When many people think of investing, the first thing that comes to mind is probably the stock market. That's not surprising, since stock price rises and falls are always in the news. But if you want to reach your financial goals, you may need to look beyond stocks and include fixed income investments in your portfolio.
Investing in bonds has three important benefits.
Income – Investing in fixed income instruments such as bonds, Treasury bills, and certificates of deposit (CDs) provides regular income in the form of interest payments. And you will continue to receive this income until your investment matures or you sell it, regardless of what is happening in the financial markets. Of course, the income you can receive from fixed income investments always depends on the interest rate at which these investments are issued. However, if you own a mix of long-term and short-term fixed income investments, you can get some protection against interest rate fluctuations. When market interest rates are low, you can usually, but not always, earn more income from long-term bonds that pay higher interest rates. Additionally, if market interest rates rise, you can reinvest the proceeds from short-term bonds to make a profit.
Diversification – If you own only stocks or stock-based mutual funds, your portfolio may be exposed to higher risk, especially during market downturns. However, adding fixed income investments to your holdings may help reduce the impact of market volatility. Bond prices often move in a different direction than stocks, so if stock prices are falling, you may find that your bonds are increasing in value. You can also diversify the fixed income portion of your portfolio by owning a mix of corporate bonds, government bonds, and CDs, to name a few.
Stability – As mentioned earlier, if you hold a bond to maturity, it will always pay you interest. However, if you want to sell the bond before maturity, you may receive more or less than the amount you originally paid. If market interest rates rise, the current price of a bond may fall. Because even if you get a new, higher-priced bond, no one will pay the full amount of the bond. This is called interest rate risk. Conversely, if market interest rates fall, the price of current bonds may rise. However, there are important points to remember here. Bond prices typically do not fluctuate as much as stock prices. In other words, bonds typically have less volatility than stocks. Therefore, owning bonds can add diversification to your portfolio. Additionally, to maximize the stabilizing effect of bonds, we recommend using high-quality bonds that are rated 'investment grade' by an independent bond rating agency.
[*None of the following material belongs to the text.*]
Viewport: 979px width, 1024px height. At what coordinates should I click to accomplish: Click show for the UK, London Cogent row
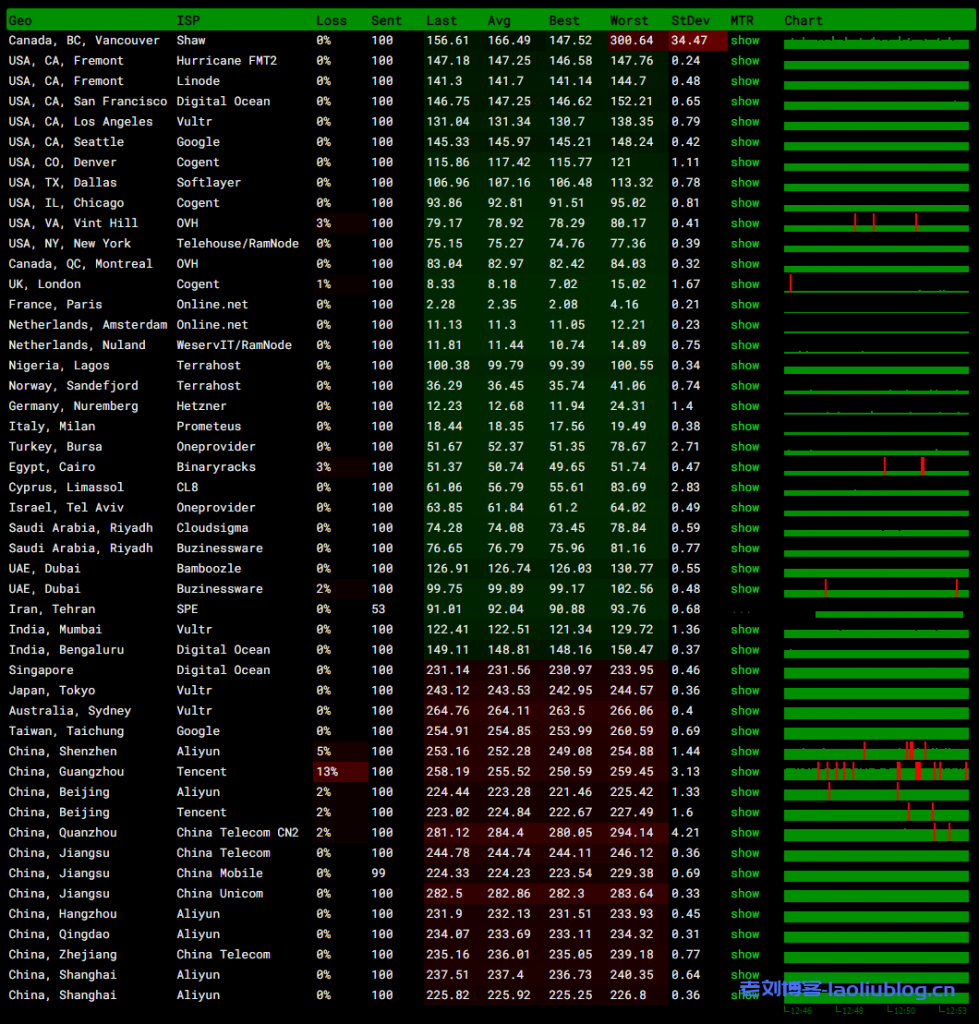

How much of your portfolio should consist of fixed income investments? There's no one right answer for everyone. And over time, your interest in these types of investments can change. For example, as you approach retirement, you may want to consider shifting some of your growth-oriented investments to income-producing investments, even though you still need some growth. potential to keep up with inflation. In either case, the combination of income, diversification, and stability offered by bonds and similar securities should be compelling enough to find a place for them in your investment mix.
Jennifer Barrett, AAMS, is a local Edward Jones Financial Advisor.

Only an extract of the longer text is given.